begin Material supplied
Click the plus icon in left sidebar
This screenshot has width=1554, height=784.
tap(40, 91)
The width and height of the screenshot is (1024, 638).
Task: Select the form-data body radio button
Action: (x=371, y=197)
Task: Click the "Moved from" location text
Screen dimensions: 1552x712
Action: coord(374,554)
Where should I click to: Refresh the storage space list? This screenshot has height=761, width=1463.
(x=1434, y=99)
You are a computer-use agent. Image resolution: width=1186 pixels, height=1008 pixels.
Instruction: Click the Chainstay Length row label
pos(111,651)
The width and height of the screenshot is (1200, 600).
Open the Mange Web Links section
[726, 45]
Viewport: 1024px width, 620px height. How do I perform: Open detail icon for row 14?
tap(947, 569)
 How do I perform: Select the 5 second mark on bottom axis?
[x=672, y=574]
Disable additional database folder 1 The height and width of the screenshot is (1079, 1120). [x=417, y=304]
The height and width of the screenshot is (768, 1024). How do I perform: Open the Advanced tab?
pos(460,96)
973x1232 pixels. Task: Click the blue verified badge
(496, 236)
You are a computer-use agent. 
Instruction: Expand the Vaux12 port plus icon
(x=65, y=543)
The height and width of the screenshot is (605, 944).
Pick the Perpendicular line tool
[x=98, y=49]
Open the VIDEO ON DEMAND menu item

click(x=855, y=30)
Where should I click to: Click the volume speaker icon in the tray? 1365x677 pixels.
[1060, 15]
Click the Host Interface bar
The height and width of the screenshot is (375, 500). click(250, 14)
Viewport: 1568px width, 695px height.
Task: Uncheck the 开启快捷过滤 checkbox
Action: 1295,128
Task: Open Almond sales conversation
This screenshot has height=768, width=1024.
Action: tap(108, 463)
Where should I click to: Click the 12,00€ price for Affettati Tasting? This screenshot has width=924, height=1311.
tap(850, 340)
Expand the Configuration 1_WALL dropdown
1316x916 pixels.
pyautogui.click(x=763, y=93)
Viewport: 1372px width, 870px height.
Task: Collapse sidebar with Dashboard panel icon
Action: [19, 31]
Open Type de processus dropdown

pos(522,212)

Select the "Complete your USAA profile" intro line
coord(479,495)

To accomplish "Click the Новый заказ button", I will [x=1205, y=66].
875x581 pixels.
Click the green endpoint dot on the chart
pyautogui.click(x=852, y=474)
end Material supplied
**Written problem**
Copy out the entries word for word, beginning at the line that contains "973x1232 pixels. Task: Click" and ending after the line that contains "pos(522,212)". Include both of those lines.

**Exercise result**
973x1232 pixels. Task: Click the blue verified badge
(496, 236)
You are a computer-use agent. 
Instruction: Expand the Vaux12 port plus icon
(x=65, y=543)
The height and width of the screenshot is (605, 944).
Pick the Perpendicular line tool
[x=98, y=49]
Open the VIDEO ON DEMAND menu item

click(x=855, y=30)
Where should I click to: Click the volume speaker icon in the tray? 1365x677 pixels.
[1060, 15]
Click the Host Interface bar
The height and width of the screenshot is (375, 500). click(250, 14)
Viewport: 1568px width, 695px height.
Task: Uncheck the 开启快捷过滤 checkbox
Action: 1295,128
Task: Open Almond sales conversation
This screenshot has height=768, width=1024.
Action: tap(108, 463)
Where should I click to: Click the 12,00€ price for Affettati Tasting? This screenshot has width=924, height=1311.
tap(850, 340)
Expand the Configuration 1_WALL dropdown
1316x916 pixels.
pyautogui.click(x=763, y=93)
Viewport: 1372px width, 870px height.
Task: Collapse sidebar with Dashboard panel icon
Action: [19, 31]
Open Type de processus dropdown

pos(522,212)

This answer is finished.